# Fast ML Inference with Apache Spark

#### Apache Spark is great for training models across large datasets using a distributed compute cluster

In this webinar, we assume that you are familiar with the core Apache Spark Dataframe/Dataset and Machine Learning tools, and that you have encountered -- or want to avoid encountering! -- a common obstacle to deployment of Spark ML models.

*Terminology:* In machine learning, the term "inference" refers to the process of using a model to make predictions on new data. That is, the model is *already* trained to a satisfactory level, and a business would like to deploy that model to predict (aka "score") new data records. An example might be a credit-card fraud model which estimates the likelihood of a transaction being fraudulent. Once the model is ready to go, it needs to be deployed (typically as a service) where it can be uses to test new incoming transactions.

__What is the big challenge to deploying Spark ML models?__

Spark is optimized to process large amounts of data using large amounts of compute hardware. When that large processing task is performing ML inference across a large set of data records (e.g., choosing the best marketing offer for each of 10 million mailing list recipients) and that inference can be done as a batch job, everything works great.

However, in some use cases (e.g., fraud detection, intrusion detection, online ad bidding, etc.) there are different performance requirements: we may need to make a prediction very fast (just a few milliseconds) and for only a small number (maybe just one) data record.

And, of course, many models may need to work both ways: large batch prediction as well as small, fast on-demand prediction.

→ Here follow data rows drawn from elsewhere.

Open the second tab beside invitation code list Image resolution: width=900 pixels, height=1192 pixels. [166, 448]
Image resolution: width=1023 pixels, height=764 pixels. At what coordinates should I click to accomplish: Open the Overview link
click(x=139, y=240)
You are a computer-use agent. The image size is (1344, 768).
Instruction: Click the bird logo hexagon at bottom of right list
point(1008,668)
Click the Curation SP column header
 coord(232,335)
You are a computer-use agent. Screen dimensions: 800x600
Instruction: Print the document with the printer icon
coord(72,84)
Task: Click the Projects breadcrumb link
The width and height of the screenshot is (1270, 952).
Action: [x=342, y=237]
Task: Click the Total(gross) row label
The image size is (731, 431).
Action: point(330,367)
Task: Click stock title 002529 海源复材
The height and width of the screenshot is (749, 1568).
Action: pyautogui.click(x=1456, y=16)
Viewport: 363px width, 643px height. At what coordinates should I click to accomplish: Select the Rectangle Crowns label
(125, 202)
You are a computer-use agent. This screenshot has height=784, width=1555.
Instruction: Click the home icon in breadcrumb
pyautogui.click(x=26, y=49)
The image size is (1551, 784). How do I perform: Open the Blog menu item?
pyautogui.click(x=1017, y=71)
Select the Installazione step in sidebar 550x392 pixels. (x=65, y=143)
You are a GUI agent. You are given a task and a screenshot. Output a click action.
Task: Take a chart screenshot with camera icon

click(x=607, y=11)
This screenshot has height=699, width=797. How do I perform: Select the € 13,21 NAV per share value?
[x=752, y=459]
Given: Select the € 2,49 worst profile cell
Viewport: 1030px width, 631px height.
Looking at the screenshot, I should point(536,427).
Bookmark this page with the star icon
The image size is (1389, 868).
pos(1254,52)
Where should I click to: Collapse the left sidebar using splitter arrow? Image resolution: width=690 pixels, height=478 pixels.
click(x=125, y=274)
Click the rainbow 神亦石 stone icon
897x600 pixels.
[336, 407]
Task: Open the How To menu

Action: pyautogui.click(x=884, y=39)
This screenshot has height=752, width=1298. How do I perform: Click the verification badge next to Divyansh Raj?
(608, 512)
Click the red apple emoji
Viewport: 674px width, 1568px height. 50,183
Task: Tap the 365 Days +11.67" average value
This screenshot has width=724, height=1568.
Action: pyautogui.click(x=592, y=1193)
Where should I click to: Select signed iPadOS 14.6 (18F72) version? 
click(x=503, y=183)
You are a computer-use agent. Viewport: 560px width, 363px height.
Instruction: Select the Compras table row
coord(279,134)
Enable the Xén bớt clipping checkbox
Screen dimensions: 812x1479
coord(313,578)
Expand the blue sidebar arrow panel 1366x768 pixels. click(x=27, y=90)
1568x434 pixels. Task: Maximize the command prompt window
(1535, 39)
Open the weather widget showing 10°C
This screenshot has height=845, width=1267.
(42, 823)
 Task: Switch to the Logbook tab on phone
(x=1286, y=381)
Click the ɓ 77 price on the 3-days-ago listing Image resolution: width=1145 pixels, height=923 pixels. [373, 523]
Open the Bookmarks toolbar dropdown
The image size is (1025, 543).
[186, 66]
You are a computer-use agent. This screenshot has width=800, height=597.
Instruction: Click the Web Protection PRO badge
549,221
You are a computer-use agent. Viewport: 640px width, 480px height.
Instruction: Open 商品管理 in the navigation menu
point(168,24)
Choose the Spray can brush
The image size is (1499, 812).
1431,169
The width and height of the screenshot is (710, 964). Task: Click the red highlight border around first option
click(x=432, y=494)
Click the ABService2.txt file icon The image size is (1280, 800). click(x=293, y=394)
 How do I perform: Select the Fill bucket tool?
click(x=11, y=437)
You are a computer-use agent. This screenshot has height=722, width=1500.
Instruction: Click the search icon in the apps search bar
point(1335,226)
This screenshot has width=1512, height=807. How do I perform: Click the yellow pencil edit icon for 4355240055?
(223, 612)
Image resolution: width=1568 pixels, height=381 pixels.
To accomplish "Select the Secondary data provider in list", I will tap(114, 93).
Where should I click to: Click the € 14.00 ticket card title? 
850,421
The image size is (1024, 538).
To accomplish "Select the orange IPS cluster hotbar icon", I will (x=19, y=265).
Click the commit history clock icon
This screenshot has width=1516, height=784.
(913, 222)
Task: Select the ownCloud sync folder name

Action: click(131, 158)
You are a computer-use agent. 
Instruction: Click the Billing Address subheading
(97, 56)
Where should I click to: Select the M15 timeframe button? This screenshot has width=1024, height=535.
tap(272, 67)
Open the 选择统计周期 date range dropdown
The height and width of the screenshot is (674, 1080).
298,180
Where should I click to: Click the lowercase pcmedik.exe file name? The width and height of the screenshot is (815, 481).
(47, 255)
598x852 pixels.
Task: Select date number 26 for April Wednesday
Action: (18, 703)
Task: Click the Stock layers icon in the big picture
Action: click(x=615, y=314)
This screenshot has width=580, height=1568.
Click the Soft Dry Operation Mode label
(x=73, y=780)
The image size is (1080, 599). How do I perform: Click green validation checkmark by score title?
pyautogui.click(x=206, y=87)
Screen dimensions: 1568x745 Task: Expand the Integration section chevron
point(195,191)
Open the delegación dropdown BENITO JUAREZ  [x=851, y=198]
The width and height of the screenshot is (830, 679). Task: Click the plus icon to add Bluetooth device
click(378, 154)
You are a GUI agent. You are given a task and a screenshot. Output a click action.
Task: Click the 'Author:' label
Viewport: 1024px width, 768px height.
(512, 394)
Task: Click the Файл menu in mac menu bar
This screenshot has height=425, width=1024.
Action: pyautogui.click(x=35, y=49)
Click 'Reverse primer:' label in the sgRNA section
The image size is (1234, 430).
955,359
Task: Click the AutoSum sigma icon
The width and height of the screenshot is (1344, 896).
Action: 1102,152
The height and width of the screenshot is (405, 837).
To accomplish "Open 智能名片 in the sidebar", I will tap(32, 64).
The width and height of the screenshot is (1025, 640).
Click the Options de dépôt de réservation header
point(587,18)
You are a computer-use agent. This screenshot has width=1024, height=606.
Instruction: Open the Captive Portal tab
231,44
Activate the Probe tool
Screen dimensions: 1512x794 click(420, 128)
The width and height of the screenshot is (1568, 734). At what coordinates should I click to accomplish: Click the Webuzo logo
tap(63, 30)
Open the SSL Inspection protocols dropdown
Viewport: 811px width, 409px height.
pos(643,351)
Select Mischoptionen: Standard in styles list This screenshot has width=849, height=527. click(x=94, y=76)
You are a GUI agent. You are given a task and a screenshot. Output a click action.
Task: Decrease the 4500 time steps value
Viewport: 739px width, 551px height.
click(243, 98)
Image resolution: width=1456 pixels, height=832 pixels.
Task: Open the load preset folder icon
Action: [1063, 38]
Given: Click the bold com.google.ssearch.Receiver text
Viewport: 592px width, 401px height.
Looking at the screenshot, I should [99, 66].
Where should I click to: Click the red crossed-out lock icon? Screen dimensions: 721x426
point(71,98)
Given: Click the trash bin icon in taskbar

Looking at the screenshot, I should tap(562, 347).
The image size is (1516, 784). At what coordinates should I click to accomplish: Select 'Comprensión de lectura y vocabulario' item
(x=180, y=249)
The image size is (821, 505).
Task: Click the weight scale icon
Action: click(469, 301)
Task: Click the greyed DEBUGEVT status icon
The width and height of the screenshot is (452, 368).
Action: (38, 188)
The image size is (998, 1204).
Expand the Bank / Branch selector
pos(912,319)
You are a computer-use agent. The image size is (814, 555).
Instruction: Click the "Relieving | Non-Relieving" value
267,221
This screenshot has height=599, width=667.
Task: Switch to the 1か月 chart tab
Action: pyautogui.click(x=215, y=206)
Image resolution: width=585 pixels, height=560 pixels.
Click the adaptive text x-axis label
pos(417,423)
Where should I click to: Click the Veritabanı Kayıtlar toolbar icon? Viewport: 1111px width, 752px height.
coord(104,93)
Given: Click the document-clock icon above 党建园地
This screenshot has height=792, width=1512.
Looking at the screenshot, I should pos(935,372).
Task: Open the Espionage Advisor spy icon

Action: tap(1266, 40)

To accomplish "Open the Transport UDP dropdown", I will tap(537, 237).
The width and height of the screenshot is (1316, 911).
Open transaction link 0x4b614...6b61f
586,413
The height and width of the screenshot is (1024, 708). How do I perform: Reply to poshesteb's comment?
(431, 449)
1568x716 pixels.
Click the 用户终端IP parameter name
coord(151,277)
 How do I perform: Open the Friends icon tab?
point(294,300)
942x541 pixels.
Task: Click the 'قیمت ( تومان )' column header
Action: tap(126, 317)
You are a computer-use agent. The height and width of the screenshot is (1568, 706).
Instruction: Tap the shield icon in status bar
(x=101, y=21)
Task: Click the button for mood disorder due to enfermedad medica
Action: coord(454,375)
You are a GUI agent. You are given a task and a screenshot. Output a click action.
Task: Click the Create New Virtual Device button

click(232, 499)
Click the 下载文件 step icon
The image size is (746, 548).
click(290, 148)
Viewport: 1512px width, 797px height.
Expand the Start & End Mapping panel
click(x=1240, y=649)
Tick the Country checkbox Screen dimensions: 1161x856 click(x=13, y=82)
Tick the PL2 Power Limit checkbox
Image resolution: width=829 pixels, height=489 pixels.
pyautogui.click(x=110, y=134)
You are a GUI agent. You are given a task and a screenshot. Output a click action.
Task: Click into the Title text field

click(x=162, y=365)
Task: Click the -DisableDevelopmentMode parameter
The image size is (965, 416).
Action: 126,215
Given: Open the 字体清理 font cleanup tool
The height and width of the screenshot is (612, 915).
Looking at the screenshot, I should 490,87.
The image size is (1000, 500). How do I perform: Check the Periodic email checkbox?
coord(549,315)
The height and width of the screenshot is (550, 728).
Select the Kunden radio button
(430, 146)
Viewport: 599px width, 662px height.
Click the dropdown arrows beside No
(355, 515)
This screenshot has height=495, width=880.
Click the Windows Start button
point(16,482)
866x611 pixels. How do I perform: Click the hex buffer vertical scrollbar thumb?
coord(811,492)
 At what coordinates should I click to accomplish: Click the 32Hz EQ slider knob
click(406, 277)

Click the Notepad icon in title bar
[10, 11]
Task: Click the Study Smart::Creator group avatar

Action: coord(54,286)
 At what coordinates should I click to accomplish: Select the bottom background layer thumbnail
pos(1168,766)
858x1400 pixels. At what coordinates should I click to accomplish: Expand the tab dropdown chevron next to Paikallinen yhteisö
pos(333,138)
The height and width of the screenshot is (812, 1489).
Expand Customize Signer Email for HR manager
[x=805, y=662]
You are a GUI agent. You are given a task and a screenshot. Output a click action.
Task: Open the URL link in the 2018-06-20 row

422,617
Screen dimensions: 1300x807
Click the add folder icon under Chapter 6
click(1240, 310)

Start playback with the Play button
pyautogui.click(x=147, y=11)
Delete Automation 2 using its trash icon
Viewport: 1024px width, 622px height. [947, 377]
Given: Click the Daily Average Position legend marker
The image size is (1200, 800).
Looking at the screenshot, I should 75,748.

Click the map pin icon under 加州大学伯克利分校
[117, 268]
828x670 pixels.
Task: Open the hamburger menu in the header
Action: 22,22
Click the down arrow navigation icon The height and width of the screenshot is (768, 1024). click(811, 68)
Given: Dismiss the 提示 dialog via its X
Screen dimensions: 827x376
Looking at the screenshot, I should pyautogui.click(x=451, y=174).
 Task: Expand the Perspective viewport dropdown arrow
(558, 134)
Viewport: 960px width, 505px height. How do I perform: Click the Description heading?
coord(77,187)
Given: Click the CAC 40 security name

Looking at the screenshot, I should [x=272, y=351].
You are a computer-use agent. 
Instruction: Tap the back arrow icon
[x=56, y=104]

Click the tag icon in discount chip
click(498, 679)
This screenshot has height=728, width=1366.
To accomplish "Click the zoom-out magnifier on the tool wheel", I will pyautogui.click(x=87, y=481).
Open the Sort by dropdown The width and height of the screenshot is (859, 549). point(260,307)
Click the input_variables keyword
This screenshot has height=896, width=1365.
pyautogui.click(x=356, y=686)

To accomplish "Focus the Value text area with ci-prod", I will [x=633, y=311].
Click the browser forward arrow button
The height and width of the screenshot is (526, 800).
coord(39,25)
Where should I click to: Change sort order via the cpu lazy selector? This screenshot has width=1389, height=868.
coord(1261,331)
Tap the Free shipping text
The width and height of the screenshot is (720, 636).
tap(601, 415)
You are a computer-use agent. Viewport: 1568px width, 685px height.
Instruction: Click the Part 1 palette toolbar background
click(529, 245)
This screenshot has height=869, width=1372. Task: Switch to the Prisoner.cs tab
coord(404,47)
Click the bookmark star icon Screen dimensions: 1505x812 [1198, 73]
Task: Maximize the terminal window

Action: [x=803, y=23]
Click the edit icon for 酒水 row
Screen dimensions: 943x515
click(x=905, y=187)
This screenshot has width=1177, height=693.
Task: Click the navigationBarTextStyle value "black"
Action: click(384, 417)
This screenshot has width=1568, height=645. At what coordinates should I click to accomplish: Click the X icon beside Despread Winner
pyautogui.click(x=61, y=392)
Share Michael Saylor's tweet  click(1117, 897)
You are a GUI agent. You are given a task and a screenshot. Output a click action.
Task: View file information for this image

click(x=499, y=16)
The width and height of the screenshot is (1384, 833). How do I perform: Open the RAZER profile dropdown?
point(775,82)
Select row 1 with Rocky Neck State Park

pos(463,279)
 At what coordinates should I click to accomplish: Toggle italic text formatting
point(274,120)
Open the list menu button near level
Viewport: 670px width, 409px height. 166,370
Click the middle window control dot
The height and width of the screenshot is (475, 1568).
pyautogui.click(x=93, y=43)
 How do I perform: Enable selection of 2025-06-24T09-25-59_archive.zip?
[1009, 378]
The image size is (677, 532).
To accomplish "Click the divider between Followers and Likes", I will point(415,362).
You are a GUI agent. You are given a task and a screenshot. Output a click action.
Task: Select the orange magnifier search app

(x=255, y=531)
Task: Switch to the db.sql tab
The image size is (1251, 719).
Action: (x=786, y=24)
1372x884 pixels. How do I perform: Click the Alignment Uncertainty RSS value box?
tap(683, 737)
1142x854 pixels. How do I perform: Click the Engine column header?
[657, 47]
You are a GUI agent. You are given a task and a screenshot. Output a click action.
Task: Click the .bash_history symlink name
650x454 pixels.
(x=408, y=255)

__Because Apache Spark was not designed to handle this small-data, low-latency case, its normal prediction APIs do not work at all in these situations.__

Happily, there are numerous solutions to the problem, and we're here to discuss those so your project doesn't end up crashing and burning by using the wrong pattern.

### Building a Very Simple Model to Demonstrate

In order to have a model to work with, we'll quickly train a very simple linear regression against the Diamonds (from R/ggplot) dataset.

To keep it incredibly simple, we'll look at just one predictor: the carat weight.

Here's the code to train and eval the model:

In [4]:
input_file = "/databricks-datasets/Rdatasets/data-001/csv/ggplot2/diamonds.csv"

In [5]:
from pyspark.ml.regression import LinearRegression
from pyspark.ml.feature import VectorAssembler
from pyspark.ml import Pipeline

data = spark.read.option('header', True).csv(input_file) \
        .selectExpr('CAST(carat AS double) AS carat', 'CAST(price AS double) AS price')

train, test = data.randomSplit([0.75, 0.25])

p = Pipeline(stages=[VectorAssembler(inputCols=['carat'], outputCol='caratVec'), 
                     LinearRegression(featuresCol='caratVec', labelCol='price')])

model = p.fit(train)

And just as a smoke test, to make sure we're on the right track, we'll evaluate:

In [7]:
from pyspark.ml.evaluation import RegressionEvaluator

RegressionEvaluator(labelCol='price').evaluate(model.transform(test))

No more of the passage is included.